▶ Request
Print everything in the records from the line that contains "Given: Open info" down to the line that contains "2012 on the", both included, leaving out the pictures.

====== Entries provided

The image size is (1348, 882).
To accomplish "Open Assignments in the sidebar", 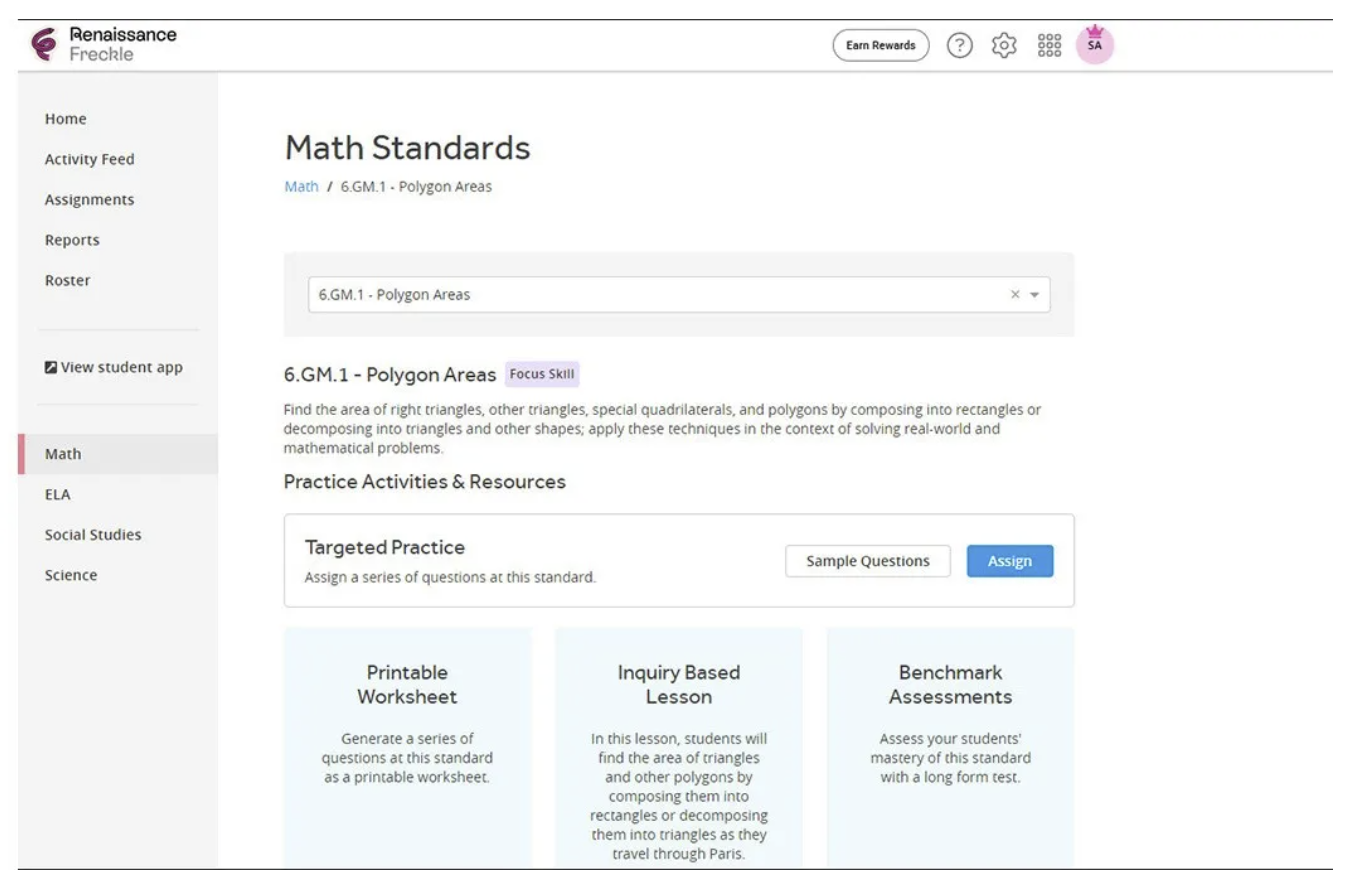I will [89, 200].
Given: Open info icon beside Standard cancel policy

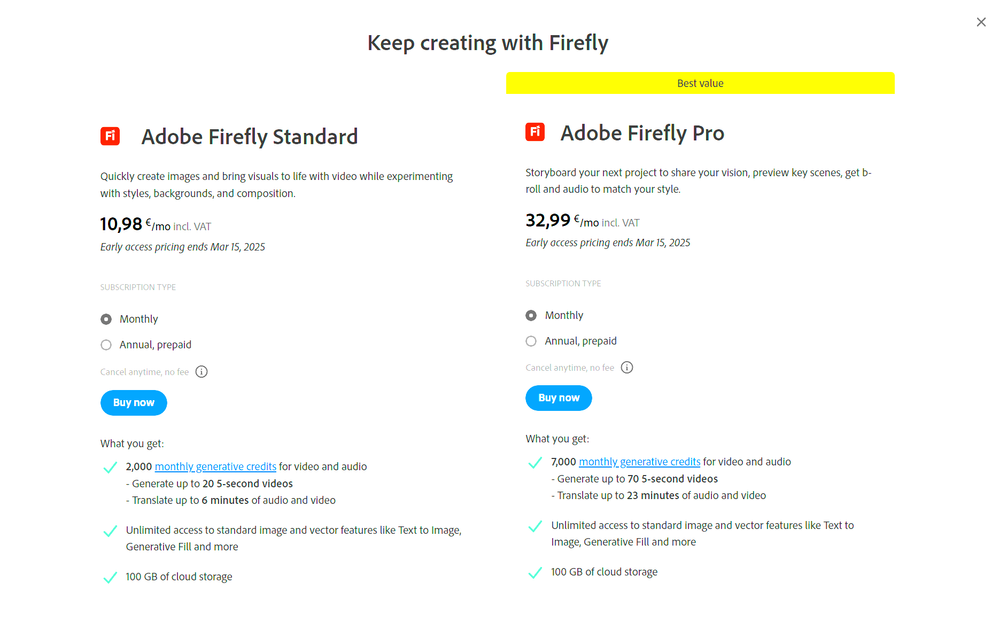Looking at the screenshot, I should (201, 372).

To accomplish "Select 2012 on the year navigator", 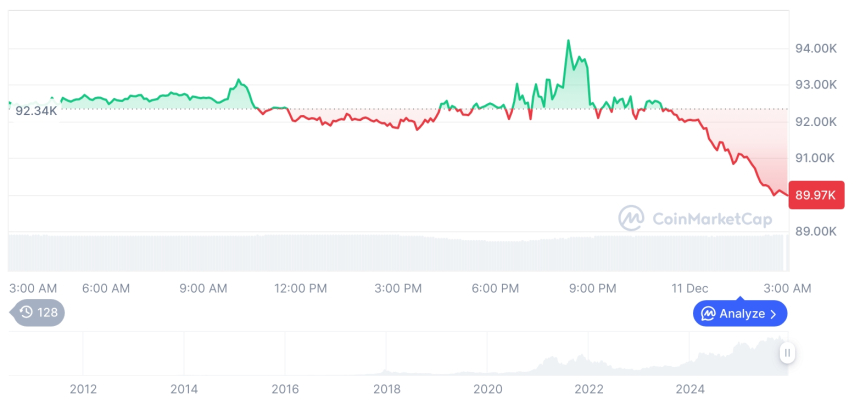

============
====== Entries provided

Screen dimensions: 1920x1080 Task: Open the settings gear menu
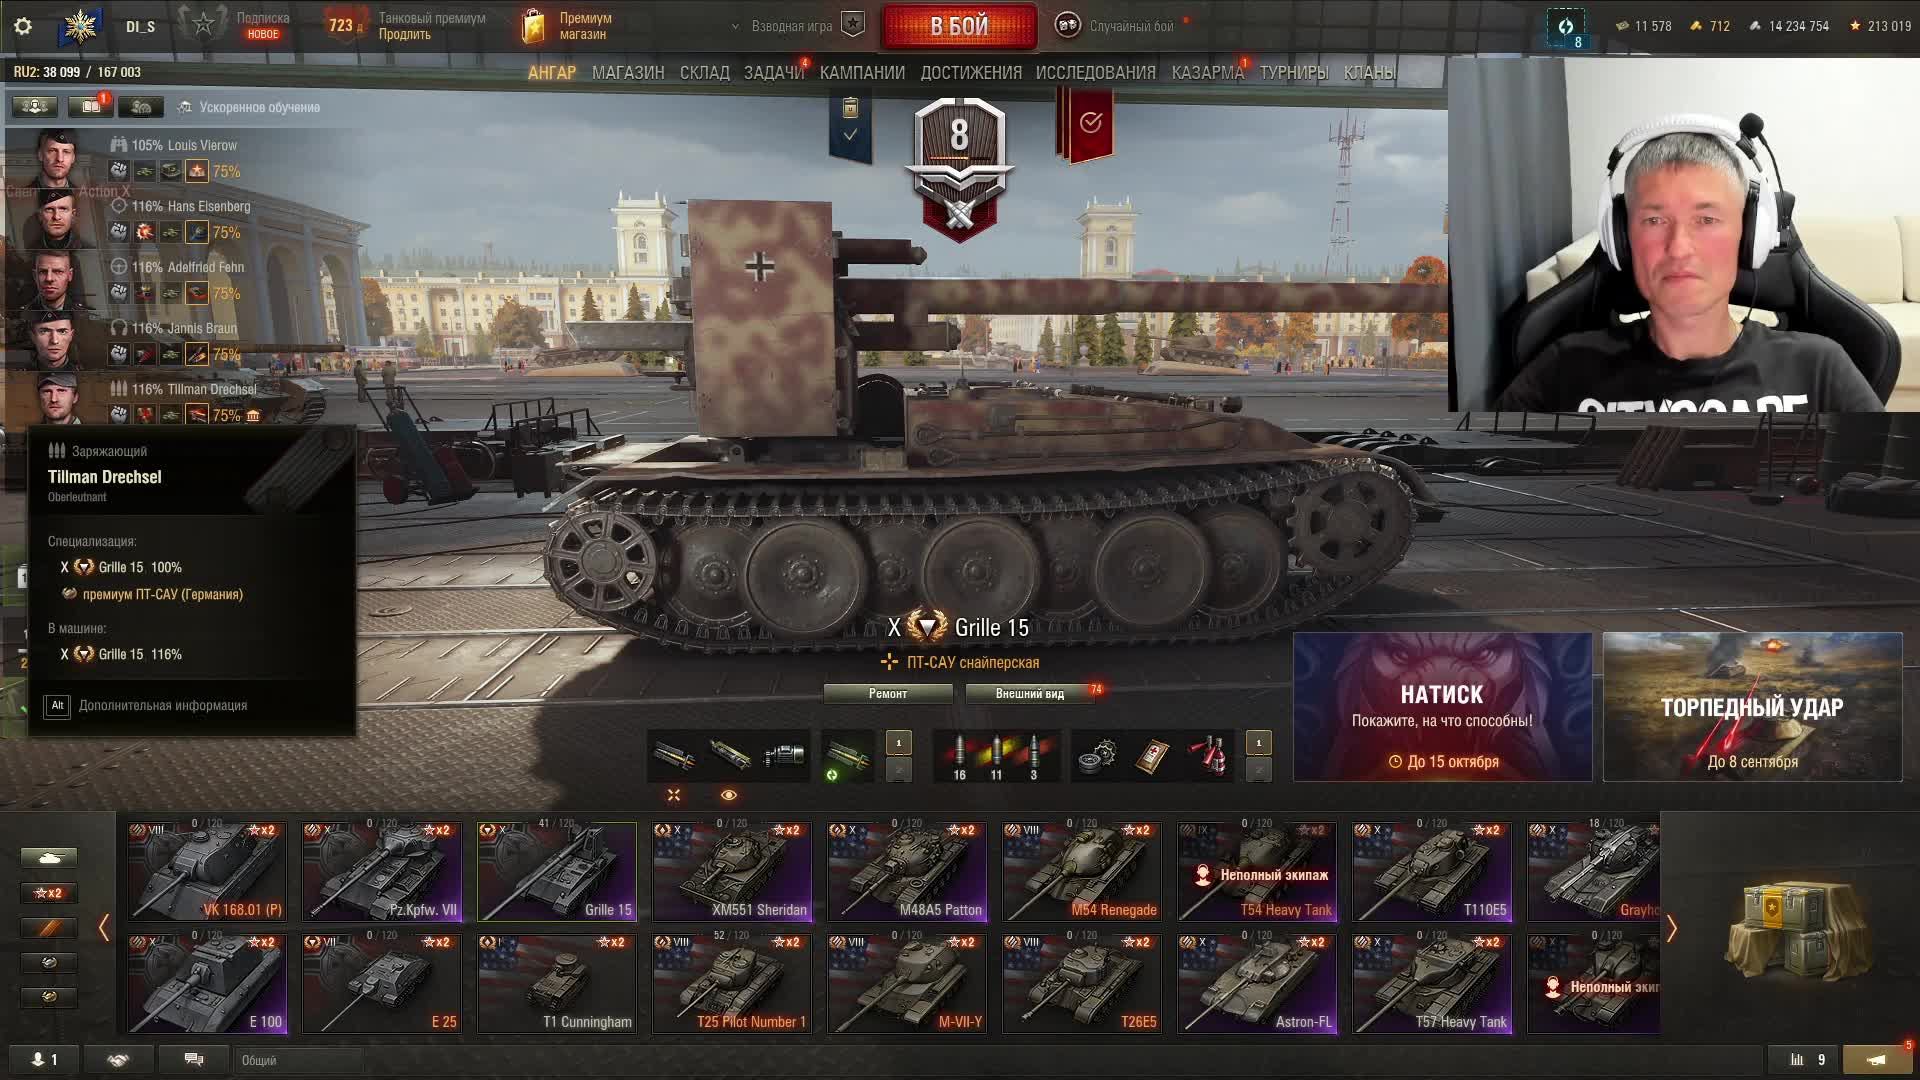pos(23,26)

============

▶ Response for this exercise
Given: Open info icon beside Standard cancel policy

Looking at the screenshot, I should (201, 372).

To accomplish "Select 2012 on the year navigator", 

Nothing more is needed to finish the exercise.